Fan sfrustrowany wynikami Ducati w MotoGP, odpalił internetową petycję i zaproponował dwa rozwiązania!
Chyba nikomu ze zgromadzonych tutaj osób nie trzeba przypominać, w jakim dołku jest aktualnie Ducati jeżeli chodzi o MotoGP? Zła passa zaczęła się wraz z odejściem Stonera w 2010 roku i przyjęciem Valentino Rossiego. Ten ruch okazał się totalną klapą i od tamtej pory Ducati nie miało większych szans na walkę o jakiekolwiek zwycięstwo. Sam Rossi frustrował się wielokrotnie, aż opuścił zespół gdy tylko skończył się jego kontrakt. Dyrektor projektu MotoGP, Paolo Ciabatti powiedział, że „Ducati nie było w stanie rozwinąć motocykla, który dałby Valentino Rossiemu odpowiednie wyczucie.”
Niedawno na Ducati wsiadł inny, szybki Włoch, Andrea Dovizioso. I co? To samo! Dovi wypunktował dokładnie te same problemy, na które Vale skarżył się przez dwa lata. Już po pierwszym teście na maszynie GP12, Andrea przyznał, że Ducati musi popracować nad przednim zawieszeniem, podsterownością, sposobem wchodzenia w zakręty i właściwościami silnika…
Ta sytuacja nie podoba się nikomu, a szczególnie hardcore’owym fanom marki, jakim na przykład jest Alex Garcia. Facet tak bardzo się zdenerwował, że napisał internetową petycję do Ducati, w której daje Bolończykom dwie opcje – powrót do korzeni albo porzucenie MotoGP:
Do: Ducati Motor Holding S.p.A, Ducati Corse & VAG group
Ścigajcie się prawdziwymi Ducati lub opuśćcie MotoGP.
Z wyrazami szacunku,
[Twoje imię]Prosimy odpowiedzialnych członków naszej ukochanej marki o zaprzestanie wstydu i irytacji swoich fanów. Rozumiemy, że Ducati jest wygrywającą i innowacyjną marką, która zdobyła wybitną pozycję w historii wyścigów motocyklowych dzięki połączeniu lojalności swojej tradycji oraz ciągłym innowacjom. Droga, którą Ducati wybrało 3 lata temu, prowadząca do głównego nurtu i porzucenia swojej odmienności, skutkowała nie tylko dramatycznymi wynikami sportowymi i pogorszeniem wizerunku marki, ale przyniosła również ogromny wstyd i żal swoim lojalnym klientom oraz fanom.

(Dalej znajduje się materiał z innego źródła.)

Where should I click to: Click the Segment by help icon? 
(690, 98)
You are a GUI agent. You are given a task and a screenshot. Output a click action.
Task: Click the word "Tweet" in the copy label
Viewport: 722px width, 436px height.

Błagamy Ducati żeby zrobiło obrót o 360 stopni [naprawdę? – przyp. red.] wracając do karbonowej lub kratownicowej ramy albo żeby wycofało się z MotoGP, koncentrując się na mistrzostwach WSBK. Forza Ducati!!!
Zobacz też: Sensacja w MotoGP! Honda ma jednak podobny silnik jak Ducati Desmosedici!
Paolo Ciabatti potwierdził w wywiadzie dla motociclismo.it, że Ducati pracuje nad podwoziem, elektroniką i silnikiem oraz ma nadzieję dostarczyć nowe rozwiązania tak szybko, jak to możliwe. Andrea Iannone i Michele Pirro testowali już nowe części podwozia i elektronikę w miniony weekend. Ducati ma zamiar walczyć o podium jeszcze przed końcem tego sezonu, ale jeżeli to zapewnienie Wam nie wystarcza, zawsze możecie podpisać się pod powyższą petycją. Na obecną chwilę wstawiły się 223 osoby, a do wysłania petycji potrzeba 500. Podpisujecie?